> **Work instructions**: Count every line below that contains "toolbar", then give that count and nothing else.

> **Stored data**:
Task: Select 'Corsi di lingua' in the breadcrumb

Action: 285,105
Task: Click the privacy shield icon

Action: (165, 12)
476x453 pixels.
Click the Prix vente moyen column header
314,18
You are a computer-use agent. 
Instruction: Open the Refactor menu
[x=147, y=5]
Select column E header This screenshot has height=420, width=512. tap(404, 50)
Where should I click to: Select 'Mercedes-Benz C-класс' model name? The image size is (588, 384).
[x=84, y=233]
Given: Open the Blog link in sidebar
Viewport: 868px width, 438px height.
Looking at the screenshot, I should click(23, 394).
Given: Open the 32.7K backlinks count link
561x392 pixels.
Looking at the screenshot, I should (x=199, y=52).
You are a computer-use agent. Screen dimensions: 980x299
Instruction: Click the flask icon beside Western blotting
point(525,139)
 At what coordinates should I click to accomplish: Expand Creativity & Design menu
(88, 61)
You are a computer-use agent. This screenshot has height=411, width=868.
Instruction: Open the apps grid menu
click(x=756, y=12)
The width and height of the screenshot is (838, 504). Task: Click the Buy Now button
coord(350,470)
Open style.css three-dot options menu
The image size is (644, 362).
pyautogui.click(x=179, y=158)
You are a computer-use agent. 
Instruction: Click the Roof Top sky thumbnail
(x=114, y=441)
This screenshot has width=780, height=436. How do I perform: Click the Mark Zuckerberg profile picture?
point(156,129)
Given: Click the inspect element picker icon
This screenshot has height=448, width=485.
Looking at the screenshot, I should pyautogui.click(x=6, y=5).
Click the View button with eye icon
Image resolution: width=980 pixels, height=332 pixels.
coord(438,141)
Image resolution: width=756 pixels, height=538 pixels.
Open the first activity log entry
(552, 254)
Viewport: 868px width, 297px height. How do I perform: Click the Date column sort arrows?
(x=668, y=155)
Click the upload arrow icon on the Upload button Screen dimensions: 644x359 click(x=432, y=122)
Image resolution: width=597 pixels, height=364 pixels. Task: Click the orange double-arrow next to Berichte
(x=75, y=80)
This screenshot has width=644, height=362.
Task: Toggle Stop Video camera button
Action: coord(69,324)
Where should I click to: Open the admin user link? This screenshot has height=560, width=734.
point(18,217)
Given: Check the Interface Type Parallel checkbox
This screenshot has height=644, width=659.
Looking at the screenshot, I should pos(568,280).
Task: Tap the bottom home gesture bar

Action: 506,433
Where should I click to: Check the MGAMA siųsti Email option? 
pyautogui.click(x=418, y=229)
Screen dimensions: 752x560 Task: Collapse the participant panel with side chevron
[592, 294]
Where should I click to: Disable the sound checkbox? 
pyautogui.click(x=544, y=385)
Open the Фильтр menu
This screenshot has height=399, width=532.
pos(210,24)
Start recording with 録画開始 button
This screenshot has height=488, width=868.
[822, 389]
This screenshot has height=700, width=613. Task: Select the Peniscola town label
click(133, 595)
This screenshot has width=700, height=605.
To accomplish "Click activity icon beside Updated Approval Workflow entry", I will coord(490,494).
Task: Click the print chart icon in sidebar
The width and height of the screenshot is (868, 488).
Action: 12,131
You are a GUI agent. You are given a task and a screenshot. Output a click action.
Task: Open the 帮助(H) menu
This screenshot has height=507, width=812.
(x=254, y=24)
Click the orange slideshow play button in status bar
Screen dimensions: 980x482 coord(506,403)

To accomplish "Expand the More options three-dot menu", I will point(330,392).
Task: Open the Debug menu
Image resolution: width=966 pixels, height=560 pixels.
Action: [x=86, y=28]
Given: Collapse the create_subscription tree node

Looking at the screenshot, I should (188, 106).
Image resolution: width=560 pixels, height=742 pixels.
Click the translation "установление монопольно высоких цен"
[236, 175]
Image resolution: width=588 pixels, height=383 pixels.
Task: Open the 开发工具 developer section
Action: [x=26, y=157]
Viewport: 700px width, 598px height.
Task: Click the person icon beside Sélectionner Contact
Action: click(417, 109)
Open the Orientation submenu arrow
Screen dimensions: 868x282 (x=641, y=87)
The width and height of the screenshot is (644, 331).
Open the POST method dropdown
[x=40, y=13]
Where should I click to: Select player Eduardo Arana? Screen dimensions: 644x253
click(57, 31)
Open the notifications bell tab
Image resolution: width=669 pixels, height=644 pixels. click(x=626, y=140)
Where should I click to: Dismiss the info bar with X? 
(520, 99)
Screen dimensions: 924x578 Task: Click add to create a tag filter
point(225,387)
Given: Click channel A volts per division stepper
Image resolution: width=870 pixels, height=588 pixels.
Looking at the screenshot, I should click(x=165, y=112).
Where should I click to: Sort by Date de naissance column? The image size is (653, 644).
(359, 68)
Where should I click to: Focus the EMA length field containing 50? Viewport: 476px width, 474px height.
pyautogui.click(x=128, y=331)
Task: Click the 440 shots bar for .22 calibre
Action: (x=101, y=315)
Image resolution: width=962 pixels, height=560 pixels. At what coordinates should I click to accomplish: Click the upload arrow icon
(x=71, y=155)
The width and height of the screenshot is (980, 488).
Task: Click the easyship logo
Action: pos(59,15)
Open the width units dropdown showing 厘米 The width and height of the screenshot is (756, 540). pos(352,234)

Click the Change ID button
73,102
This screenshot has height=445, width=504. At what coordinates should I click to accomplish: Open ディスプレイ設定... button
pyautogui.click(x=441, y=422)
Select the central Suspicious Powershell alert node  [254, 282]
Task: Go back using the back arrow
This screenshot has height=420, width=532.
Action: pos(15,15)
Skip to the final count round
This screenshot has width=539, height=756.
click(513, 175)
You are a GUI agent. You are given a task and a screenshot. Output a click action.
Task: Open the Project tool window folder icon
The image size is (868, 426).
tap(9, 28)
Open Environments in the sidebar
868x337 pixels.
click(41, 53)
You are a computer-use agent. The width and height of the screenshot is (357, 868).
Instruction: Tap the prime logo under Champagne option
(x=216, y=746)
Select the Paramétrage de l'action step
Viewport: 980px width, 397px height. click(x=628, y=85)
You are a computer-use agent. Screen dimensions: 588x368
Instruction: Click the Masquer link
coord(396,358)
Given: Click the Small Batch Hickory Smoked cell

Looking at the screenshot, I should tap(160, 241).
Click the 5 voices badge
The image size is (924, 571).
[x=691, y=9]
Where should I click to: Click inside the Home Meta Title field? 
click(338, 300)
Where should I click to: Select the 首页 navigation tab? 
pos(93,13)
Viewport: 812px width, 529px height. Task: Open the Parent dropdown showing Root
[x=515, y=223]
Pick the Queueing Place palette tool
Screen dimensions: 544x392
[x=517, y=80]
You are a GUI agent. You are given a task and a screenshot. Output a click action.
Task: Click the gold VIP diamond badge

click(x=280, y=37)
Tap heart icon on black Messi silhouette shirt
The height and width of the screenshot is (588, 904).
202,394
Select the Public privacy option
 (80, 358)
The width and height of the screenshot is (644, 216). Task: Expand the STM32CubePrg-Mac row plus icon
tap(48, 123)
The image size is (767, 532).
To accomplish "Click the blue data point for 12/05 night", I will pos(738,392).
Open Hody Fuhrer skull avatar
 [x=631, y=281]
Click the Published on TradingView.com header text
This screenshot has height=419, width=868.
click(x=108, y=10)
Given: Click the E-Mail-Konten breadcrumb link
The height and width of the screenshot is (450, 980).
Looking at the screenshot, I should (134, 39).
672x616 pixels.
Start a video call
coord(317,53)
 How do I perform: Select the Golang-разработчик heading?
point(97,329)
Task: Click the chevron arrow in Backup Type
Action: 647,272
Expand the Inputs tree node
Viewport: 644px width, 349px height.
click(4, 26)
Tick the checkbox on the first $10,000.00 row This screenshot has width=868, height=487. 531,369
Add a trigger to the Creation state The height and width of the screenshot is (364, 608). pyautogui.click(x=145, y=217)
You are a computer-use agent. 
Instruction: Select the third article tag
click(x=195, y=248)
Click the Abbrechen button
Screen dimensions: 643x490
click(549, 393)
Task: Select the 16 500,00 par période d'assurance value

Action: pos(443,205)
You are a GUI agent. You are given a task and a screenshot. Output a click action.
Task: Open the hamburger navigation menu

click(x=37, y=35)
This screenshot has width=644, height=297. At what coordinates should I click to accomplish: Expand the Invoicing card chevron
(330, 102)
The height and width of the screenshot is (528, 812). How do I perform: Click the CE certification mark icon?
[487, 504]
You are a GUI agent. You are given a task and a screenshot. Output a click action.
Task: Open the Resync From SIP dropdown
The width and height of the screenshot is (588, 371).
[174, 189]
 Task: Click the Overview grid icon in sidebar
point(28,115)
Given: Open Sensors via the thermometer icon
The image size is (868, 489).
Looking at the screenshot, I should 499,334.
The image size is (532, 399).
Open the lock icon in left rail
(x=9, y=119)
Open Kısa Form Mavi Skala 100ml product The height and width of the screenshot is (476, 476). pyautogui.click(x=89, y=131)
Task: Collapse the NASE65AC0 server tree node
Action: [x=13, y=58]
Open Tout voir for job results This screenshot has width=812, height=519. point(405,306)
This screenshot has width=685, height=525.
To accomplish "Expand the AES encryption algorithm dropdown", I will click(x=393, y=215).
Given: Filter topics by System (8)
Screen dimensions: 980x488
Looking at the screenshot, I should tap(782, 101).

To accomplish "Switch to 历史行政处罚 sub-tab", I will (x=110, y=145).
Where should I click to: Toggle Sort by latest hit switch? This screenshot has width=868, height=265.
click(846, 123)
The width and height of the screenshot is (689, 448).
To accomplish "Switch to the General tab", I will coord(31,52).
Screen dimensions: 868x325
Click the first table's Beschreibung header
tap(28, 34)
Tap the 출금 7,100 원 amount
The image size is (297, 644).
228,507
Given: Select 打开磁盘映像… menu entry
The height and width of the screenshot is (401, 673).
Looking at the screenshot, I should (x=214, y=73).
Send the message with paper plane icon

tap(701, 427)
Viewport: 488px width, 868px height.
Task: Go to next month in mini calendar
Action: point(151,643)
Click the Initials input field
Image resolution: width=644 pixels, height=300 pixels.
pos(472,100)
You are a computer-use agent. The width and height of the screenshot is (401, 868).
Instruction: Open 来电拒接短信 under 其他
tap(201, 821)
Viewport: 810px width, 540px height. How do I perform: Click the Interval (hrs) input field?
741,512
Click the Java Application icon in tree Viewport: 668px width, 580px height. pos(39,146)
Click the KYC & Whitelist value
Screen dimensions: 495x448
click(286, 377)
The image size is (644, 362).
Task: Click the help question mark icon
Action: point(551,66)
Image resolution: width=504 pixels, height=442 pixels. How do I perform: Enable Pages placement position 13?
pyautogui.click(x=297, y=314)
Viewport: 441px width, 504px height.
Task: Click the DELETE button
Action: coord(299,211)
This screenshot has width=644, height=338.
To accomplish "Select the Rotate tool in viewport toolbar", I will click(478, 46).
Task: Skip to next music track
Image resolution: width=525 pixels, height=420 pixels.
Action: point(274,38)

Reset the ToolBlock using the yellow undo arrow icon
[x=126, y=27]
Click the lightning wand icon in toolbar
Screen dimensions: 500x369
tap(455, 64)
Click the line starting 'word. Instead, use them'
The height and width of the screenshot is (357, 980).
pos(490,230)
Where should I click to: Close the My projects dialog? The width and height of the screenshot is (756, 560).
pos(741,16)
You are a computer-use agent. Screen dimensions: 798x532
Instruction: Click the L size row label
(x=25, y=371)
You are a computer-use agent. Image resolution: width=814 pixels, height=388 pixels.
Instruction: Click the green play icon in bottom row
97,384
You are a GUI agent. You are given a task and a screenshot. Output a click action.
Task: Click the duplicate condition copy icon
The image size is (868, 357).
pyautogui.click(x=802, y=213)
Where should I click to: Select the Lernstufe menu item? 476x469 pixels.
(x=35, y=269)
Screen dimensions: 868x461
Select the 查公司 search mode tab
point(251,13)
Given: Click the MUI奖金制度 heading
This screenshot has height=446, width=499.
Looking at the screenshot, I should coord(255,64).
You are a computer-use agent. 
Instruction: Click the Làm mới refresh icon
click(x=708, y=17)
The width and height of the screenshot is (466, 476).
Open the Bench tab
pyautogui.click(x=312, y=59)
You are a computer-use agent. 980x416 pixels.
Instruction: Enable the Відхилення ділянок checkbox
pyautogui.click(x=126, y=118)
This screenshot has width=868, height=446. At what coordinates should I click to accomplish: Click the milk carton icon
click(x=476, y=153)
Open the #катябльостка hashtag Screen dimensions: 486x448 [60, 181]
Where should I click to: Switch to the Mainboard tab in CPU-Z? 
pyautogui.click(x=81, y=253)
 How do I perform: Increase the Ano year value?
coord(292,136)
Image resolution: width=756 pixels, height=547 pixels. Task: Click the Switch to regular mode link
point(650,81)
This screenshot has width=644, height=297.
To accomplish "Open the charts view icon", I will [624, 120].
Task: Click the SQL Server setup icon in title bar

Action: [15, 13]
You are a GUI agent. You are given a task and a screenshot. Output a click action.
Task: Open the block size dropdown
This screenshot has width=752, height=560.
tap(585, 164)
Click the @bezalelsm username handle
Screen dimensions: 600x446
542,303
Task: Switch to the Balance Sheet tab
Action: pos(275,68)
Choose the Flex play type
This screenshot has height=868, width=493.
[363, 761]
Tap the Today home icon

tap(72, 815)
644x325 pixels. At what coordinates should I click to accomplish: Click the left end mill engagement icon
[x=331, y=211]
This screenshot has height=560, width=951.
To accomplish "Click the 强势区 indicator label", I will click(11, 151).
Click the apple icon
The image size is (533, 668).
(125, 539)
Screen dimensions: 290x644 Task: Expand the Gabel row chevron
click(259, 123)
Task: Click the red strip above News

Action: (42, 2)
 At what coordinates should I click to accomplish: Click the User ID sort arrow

> **Solution to the exercise**: 2